1876 treaty between Paraguay and Argentina

The Machain–Irigoyen Treaty was a border treaty signed in Buenos Aires on 3 February 1876 between Paraguay and Argentina. Concluded in the aftermath of the Paraguayan War, it was signed by Facundo Machaín and Bernardo de Irigoyen.

It satisfied most of Argentina’s territorial claims and led to the complete withdrawal of Allied occupational troops from Paraguay by the mid-summer of 1876. Argentina gained the disputed Misiones Province and all the lands south of the Pilcomayo River, which forms Formosa Province. Argentina gave up its claims on Villa Occidental. Only the issue of the Chaco Boreal (Northern Chaco) was left unresolved.
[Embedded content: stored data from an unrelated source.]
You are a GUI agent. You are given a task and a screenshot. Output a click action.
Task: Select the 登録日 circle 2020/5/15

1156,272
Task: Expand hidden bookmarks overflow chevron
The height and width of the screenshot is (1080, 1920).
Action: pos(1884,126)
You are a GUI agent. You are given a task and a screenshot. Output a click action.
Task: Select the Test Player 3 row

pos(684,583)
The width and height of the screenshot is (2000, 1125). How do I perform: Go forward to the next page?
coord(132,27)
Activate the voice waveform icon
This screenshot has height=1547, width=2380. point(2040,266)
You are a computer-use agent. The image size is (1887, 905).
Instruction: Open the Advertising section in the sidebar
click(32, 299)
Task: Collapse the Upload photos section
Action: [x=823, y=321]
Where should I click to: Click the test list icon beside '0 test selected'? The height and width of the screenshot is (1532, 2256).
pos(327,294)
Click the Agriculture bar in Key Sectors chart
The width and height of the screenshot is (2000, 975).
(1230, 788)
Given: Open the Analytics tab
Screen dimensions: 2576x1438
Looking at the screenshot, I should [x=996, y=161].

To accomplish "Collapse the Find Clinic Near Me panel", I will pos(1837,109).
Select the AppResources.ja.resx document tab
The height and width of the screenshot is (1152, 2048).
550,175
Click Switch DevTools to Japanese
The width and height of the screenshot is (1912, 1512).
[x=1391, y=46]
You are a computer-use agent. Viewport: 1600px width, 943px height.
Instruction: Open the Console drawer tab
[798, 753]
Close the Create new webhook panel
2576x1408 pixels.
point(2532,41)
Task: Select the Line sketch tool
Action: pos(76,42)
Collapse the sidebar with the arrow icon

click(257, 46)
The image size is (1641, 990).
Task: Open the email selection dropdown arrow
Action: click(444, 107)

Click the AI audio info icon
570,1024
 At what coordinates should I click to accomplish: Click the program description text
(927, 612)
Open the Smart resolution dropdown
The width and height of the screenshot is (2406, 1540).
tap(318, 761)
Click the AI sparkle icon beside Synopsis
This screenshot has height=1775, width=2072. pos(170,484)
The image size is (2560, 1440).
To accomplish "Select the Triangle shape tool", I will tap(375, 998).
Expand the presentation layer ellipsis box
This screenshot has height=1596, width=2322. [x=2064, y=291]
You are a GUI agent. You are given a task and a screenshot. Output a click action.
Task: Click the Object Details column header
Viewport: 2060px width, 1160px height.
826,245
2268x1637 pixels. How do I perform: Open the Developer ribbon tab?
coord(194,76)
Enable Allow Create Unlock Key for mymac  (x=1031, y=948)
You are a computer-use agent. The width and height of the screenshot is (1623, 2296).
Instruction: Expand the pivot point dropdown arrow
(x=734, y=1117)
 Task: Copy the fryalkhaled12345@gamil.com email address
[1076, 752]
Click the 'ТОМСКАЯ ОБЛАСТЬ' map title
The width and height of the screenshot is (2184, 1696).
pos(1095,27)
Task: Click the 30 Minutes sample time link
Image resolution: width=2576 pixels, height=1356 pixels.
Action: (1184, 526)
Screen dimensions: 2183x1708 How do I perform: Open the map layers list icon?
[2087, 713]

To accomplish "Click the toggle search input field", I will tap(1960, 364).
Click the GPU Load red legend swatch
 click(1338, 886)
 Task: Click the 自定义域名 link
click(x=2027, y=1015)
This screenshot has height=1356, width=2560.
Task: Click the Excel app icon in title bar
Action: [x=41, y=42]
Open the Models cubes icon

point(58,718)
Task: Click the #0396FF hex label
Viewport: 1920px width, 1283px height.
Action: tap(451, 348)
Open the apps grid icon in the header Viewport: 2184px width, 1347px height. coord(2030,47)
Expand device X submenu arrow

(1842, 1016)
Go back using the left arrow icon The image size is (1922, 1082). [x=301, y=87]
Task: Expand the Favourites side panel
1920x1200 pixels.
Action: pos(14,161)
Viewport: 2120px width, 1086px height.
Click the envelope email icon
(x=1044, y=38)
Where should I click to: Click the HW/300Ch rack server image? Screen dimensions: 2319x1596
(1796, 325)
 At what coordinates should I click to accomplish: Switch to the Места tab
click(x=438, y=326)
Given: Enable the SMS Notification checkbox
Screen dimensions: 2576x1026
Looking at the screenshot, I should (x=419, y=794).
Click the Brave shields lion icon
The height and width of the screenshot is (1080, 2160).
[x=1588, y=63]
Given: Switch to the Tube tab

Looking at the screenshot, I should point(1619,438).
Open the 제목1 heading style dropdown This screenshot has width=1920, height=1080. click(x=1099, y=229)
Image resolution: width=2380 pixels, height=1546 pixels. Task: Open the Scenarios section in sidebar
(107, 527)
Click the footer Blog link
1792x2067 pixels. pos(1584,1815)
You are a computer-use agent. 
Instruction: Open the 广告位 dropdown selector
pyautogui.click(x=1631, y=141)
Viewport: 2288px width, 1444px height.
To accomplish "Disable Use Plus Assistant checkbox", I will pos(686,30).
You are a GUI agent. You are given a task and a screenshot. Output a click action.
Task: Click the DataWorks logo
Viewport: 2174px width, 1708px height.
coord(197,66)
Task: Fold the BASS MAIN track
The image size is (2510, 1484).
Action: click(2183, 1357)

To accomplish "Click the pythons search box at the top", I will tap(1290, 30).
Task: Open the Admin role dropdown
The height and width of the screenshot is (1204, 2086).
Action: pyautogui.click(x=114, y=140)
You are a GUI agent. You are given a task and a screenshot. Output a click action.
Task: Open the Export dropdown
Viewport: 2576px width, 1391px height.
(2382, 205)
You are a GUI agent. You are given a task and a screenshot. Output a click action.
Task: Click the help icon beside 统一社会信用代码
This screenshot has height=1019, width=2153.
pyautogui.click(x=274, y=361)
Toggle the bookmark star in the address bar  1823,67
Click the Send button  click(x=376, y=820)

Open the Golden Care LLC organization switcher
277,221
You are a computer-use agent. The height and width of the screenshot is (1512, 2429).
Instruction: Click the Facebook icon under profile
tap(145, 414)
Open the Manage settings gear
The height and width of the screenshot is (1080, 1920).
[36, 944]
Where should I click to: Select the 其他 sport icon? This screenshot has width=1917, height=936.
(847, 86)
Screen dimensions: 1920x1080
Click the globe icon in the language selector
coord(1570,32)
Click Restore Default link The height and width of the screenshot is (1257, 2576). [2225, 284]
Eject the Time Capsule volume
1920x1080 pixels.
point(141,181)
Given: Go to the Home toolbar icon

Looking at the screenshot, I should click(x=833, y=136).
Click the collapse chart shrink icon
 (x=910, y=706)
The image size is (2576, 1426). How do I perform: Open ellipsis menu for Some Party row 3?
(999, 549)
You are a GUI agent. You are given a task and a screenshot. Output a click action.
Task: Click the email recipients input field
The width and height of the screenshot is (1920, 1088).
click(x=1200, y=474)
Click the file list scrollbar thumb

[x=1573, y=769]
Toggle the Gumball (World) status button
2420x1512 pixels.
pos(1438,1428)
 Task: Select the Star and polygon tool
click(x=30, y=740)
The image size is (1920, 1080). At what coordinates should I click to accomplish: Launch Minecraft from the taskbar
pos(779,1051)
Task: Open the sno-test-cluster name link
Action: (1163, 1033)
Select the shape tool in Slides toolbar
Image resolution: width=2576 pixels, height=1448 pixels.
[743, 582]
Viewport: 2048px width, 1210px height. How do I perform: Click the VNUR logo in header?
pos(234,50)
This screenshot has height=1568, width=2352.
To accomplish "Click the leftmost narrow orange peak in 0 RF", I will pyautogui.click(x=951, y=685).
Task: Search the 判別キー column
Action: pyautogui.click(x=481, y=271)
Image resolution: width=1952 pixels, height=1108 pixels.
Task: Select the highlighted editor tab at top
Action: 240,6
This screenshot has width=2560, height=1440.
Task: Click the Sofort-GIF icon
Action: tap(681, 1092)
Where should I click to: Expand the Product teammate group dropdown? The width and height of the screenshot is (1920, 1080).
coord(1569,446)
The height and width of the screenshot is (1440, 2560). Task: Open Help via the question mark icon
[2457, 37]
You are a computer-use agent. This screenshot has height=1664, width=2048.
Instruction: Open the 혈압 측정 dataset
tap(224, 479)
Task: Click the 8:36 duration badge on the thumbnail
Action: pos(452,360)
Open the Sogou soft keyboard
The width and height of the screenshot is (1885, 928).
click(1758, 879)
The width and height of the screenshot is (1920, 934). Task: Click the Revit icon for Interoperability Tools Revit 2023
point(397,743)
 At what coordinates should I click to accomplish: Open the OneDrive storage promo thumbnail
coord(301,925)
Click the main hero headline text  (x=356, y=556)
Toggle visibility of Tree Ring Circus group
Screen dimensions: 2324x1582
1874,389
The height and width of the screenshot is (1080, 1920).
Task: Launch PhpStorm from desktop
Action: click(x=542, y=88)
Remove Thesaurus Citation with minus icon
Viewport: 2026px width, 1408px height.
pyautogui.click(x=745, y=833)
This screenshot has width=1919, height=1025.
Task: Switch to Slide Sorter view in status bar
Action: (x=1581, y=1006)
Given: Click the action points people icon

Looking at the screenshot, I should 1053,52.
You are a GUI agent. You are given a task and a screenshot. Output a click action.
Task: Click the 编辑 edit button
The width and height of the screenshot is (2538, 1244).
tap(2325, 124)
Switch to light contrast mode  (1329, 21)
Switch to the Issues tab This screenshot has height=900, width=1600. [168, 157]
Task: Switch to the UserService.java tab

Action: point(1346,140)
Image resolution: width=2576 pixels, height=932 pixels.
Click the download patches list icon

Brazil had signed the separate Loizaga–Cotegipe Treaty with Paraguay in 1872 and sided with Paraguay in its negotiations with Argentina. Paraguay, with Brazilian support, refused to give up Chaco territory, and both sides agreed to international arbitration by American president Rutherford B. Hayes, who, on November 12, 1878, decided in favor of Paraguay. In his honor, the Presidente Hayes Department was created.

That decision created a scandal in Bolivia, which claimed much of the disputed Chaco region. The unresolved conflict would later lead to the 1932-1935 Chaco War.